Since the company's foundation in 2005, the Apogenix team has developed a promising portfolio of innovative immuno-oncology therapeutics for the treatment of cancer and viral infections. Apogenix' drug candidates target different TNFSF-dependent signaling pathways, thereby restoring the anti-tumor immune response in cancer patients and reducing lymphopenia and inflammatory cell death in patients with viral infections.
The company’s lead immunotherapy candidate asunercept is in clinical development for solid tumors and hemato-oncological indications, with a pivotal phase II/III study planned for glioblastoma. Given the urgent need for COVID-19 treatments and based on a strong scientific rationale of using asunercept to block CD95L-mediated epithelial lung damage, Apogenix is currently evaluating asunercept in a phase II trial in COVID-19 patients in Spain and Russia.
In recurrent glioblastoma, the most frequent and aggressive brain tumor, asunercept has demonstrated significant improvements in progression-free survival and quality of life as well as a positive trend in overall survival in a controlled phase II proof of concept trial. This milestone was achieved only six years after the initial publication of preclinical data that laid the foundation for the use of asunercept to treat this devastating disease.
Asunercept has also been evaluated in a phase I trial for the treatment of myelodysplastic syndromes (MDS), a stem cell disorder that can lead to severe anemia. Forty percent of patients showed a marked reduction of transfusion frequency during the duration of the trial.
Asunercept ’s unique mode of action supports its significant potential for the treatment of other solid tumors beyond glioblastoma.

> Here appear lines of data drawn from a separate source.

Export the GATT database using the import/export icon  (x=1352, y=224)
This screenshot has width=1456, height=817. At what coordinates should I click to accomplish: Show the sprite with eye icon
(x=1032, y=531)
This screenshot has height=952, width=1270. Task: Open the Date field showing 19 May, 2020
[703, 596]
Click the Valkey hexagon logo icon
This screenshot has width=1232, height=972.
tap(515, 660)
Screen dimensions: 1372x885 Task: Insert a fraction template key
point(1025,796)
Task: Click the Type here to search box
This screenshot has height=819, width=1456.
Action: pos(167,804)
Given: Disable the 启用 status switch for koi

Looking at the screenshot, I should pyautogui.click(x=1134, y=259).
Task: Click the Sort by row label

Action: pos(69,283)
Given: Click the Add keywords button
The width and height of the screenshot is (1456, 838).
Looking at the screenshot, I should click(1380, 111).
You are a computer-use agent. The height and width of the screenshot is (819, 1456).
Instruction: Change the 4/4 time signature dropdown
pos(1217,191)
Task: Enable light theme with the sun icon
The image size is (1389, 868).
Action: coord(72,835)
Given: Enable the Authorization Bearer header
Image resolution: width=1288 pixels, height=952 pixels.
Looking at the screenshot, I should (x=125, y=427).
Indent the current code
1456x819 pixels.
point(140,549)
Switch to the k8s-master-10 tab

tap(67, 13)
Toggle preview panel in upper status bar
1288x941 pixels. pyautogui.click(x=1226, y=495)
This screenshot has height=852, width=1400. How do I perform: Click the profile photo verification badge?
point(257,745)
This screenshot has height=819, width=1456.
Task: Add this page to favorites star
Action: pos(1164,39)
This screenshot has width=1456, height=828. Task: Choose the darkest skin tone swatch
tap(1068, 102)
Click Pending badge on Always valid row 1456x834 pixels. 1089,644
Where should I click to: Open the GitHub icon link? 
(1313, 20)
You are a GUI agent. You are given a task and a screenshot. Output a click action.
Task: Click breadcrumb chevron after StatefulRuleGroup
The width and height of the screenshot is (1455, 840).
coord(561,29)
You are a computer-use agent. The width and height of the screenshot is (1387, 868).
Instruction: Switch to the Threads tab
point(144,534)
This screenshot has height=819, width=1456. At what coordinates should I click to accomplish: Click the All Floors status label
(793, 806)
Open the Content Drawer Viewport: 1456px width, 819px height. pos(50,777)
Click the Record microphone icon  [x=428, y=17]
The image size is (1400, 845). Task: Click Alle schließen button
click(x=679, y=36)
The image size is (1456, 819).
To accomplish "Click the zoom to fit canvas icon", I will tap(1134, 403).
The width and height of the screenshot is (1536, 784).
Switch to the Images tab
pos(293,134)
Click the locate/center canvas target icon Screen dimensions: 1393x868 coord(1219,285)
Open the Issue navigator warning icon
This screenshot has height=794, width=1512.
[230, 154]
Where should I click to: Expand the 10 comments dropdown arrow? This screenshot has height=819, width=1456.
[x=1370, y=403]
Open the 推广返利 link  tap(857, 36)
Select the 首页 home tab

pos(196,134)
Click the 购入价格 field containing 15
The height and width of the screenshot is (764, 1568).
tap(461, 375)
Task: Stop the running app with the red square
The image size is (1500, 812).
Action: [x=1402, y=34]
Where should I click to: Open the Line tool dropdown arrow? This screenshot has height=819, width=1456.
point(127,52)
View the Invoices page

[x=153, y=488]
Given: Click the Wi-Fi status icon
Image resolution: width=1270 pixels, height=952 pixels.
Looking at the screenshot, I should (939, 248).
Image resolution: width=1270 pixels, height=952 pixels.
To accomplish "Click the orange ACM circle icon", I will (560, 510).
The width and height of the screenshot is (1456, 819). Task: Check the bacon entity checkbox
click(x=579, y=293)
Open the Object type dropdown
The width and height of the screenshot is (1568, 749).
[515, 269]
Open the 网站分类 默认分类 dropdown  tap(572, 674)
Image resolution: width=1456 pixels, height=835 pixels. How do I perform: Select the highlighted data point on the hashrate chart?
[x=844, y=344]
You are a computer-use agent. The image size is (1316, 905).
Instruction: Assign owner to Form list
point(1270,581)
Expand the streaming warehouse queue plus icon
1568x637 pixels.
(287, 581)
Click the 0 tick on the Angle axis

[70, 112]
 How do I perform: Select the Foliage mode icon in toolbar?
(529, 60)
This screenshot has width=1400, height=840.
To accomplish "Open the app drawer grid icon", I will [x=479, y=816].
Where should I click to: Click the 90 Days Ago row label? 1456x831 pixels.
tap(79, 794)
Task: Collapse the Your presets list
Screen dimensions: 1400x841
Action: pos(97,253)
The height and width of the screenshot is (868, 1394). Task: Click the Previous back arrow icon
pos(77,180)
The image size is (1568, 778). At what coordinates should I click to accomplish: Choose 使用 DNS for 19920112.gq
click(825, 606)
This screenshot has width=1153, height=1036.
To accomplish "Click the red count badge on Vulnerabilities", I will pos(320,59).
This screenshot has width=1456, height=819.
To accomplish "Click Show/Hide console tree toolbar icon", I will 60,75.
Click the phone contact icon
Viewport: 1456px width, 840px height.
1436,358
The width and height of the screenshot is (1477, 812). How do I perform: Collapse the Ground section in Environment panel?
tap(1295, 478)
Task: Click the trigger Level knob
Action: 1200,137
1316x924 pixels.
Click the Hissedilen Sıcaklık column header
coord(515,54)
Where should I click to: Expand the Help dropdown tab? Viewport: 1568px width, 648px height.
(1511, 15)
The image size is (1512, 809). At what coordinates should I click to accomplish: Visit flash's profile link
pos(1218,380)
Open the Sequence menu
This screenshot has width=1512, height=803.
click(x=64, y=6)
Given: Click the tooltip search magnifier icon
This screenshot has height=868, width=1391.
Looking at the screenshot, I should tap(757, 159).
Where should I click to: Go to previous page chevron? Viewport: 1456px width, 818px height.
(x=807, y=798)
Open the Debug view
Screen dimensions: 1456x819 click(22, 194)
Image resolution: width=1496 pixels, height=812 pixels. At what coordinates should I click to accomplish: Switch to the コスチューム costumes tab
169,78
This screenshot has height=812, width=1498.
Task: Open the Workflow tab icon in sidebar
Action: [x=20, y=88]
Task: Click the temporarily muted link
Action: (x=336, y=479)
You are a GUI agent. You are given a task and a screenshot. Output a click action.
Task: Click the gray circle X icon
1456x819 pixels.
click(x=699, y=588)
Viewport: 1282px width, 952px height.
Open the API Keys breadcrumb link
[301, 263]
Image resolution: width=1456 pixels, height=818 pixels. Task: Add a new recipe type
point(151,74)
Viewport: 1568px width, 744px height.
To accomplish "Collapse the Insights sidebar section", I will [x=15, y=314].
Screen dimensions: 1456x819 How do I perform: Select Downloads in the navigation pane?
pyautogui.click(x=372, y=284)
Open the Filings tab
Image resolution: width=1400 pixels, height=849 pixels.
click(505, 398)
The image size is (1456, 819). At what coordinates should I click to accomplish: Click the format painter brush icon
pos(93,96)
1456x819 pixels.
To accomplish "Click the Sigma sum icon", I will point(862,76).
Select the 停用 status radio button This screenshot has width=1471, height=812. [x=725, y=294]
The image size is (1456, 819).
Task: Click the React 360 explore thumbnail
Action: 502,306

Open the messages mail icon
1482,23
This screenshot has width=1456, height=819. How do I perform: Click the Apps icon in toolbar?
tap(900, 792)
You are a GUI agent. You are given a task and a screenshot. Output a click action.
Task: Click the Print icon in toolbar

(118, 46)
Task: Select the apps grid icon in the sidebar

In addition, Apogenix’ scientific team has developed the proprietary HERA-ligand technology platform for the development of novel fusion proteins. These fusion proteins offer clear therapeutic advantages over other biologics such as antibodies and have the potential for broad application in oncology.
Apogenix has successfully out-licensed its first program based on this technology platform – TRAIL receptor agonist APG880 (ABBV-621) and derivatives – to Abbvie. In March 2017, AbbVie initiated a clinical phase I study with ABBV-621 in patients suffering from solid tumors, non-Hodgkin's lymphoma (NHL) or acute myeloid leukemia (AML).